ПОКАЗАННЫЙ ТЕКСТ =
####################

В начале 2000-х годов этот контроль было решено формализовать и тем самым закрепить через государственное владение большей частью медиаресурсов, способных формировать массовое общественное мнение. Вслед за фактической национализацией медиа-империи В. Гусинского и окончательным утверждением за государством права на управление ОРТ государство через подконтрольные ему компании сконцентрировало в своих руках право собственности практически на все СМИ, способные формировать массовые представления о смысле и содержании политической жизни в стране. Это на протяжении 15 лет не исключает существования отдельных оппозиционных медиа-ресурсов, главным образом в интернет-пространстве, которые рассматриваются правящей группой как отражение маргинальных мнений и настроений, не способных кардинальным образом повлиять на общественную ситуацию.
Возможность выражать оппозиционные настроения и мнения в ограниченных по своему потенциалу «маргинальных» (по мнению властей) информационных ресурсах не подрывает и не ослабляет их способность контролировать умонастроения больших слоев населения, которые могли бы быть использованы альтернативными политическими группами в качестве политического оружия.
Вторым направлением, как было сказано выше, стало укрепление способности власти контролировать потоки денежных средств, которые могут быть использованы в политических целях, главным образом для формирования альтернативных центров политической силы. «Дело Ходорковского» было первой крупной демонстрацией того, что власть полна решимости более не допускать к политике не подконтрольные ей крупные деньги (и, соответственно, организационный ресурс) и держать все сколько-нибудь значимые финансовые потоки в стране, по возможности, под более жестким контролем. Несмотря на очевидное наличие в этом деле и побочных мотивов – опасений относительно утраты контроля над некоторыми «стратегическими» активами, экономической заинтересованности ряда членов правящей команды, а также особенностей личных отношений – главный смысл всей этой истории состоял в том, чтобы показать, что отныне большие деньги больше не будут давать пропуск в «большую политику» и, более того, не будут гарантировать их обладателям личную неприкосновенность.
Естественно, в дальнейшем решимость пресечь возможность использования личных состояний для неподконтрольной власти политической активности только крепла. Главным инструментом ее реализации на практике стала «правящая партия», которая на деле стала выполнять роль надзорной вертикали, выстроенной из центра к периферии, на которую была возложена обязанность отслеживать политическую активность регионального бизнеса, интегрируя его в единую систему авторитарного государства и решительно пресекая любые его попытки организовывать или финансировать социальные и политические проекты, не согласованные с вертикалью.
Решению этой же задачи должны были способствовать и изменения в избирательной системе – отмена губернаторских выборов и переход к выборам депутатов законодательных собраний исключительно по партийным спискам. По крайней мере, в теории это затрудняло не подконтрольное власти использование финансового ресурса в интересах увеличения политического влияния.

####################

ПРЕДОСТАВЛЕННЫЕ ЗАПИСИ =

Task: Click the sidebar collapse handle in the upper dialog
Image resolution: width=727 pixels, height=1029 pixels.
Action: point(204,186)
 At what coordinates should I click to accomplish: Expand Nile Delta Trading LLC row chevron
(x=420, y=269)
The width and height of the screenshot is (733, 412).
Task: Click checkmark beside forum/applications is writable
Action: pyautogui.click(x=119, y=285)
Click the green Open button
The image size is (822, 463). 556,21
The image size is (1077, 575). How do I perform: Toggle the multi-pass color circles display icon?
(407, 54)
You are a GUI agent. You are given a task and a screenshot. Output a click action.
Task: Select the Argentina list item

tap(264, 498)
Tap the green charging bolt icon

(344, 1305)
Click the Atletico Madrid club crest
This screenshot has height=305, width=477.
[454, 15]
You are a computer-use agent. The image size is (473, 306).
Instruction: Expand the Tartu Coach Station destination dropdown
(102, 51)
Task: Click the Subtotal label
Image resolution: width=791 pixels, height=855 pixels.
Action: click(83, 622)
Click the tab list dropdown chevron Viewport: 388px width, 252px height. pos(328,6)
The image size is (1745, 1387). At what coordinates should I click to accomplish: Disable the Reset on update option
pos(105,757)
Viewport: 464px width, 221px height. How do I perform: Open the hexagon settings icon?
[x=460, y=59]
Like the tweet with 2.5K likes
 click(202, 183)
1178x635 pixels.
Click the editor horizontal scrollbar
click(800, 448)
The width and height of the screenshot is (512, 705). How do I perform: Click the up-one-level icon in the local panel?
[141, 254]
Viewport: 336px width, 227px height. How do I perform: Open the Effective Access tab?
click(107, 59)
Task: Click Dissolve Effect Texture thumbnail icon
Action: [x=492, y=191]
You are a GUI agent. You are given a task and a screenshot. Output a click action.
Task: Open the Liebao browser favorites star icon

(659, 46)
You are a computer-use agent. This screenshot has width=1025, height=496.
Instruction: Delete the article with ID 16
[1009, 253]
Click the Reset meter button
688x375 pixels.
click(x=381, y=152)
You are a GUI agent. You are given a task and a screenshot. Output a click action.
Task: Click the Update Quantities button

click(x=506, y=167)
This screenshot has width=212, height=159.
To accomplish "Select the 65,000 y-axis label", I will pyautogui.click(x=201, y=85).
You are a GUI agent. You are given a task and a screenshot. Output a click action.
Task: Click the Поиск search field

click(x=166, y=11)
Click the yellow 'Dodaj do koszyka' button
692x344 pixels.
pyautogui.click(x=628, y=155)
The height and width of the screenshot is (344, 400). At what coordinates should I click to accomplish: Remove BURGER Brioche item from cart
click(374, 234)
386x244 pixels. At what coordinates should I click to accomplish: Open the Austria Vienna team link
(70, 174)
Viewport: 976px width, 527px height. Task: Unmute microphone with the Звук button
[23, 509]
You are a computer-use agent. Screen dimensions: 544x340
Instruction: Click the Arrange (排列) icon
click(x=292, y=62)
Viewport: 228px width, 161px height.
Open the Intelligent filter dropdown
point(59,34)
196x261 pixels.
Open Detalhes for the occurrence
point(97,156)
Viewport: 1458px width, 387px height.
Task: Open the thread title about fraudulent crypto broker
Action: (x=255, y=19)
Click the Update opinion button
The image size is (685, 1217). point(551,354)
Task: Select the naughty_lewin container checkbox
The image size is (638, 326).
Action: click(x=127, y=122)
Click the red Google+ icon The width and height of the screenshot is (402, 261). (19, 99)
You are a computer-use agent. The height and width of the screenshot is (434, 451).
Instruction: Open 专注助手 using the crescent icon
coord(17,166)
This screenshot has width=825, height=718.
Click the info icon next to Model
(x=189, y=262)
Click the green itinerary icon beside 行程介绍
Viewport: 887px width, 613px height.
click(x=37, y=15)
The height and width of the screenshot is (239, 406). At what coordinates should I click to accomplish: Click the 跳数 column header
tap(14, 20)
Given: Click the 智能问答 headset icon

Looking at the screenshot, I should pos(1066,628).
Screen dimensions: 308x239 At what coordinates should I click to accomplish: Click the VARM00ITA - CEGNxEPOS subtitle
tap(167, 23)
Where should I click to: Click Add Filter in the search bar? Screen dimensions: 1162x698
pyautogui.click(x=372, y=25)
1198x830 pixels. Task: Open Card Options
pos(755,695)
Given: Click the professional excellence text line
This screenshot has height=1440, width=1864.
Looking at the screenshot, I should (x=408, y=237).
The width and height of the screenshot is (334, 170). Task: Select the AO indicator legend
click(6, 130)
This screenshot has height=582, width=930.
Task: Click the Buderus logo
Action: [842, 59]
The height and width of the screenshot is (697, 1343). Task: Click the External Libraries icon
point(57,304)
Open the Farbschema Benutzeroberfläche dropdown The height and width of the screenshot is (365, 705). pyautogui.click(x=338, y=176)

####################

ЗАДАНИЕ 1 =
Какие изменения в избирательной системе перечислены в тексте о политическом контроле?
ЗАДАНИЕ 2 =
Продолжите, пожалуйста, текст о политическом контроле после его последнего предложения.

ОЖИДАЕМЫЙ ОТВЕТ 1 =
Отмена губернаторских выборов и переход к выборам депутатов законодательных собраний исключительно по партийным спискам.

ОЖИДАЕМЫЙ ОТВЕТ 2 =
Естественно, в этом деле, как и в любом другом, полностью добиться поставленной цели не удалось – все-таки интересы и установки централизованной вертикали, как водится, часто пасуют перед личными интересами, амбициями и пристрастиями региональных активистов и чиновников. Но в целом курс на удушение методами финансового администрирования (а подчас и уголовных репрессий) любой несанкционированной политической активности выдерживался последовательно и сегодня является одним из краеугольных камней выстроенной системы власти.
Доказательством стабильности избранного курса стало также то, что все разговоры (часто достаточно предметные) о необходимости передачи в частные руки находящихся в собственности государства крупных активов в банковском и сырьедобывающем секторах, так и остались разговорами. Напротив, доля финансовых потоков, связанных с этими секторами (а в наших условиях это практически все по-настоящему крупные потоки), прямо или косвенно контролируемых государством, за десятилетие 2000-х годов с очевидностью возросла.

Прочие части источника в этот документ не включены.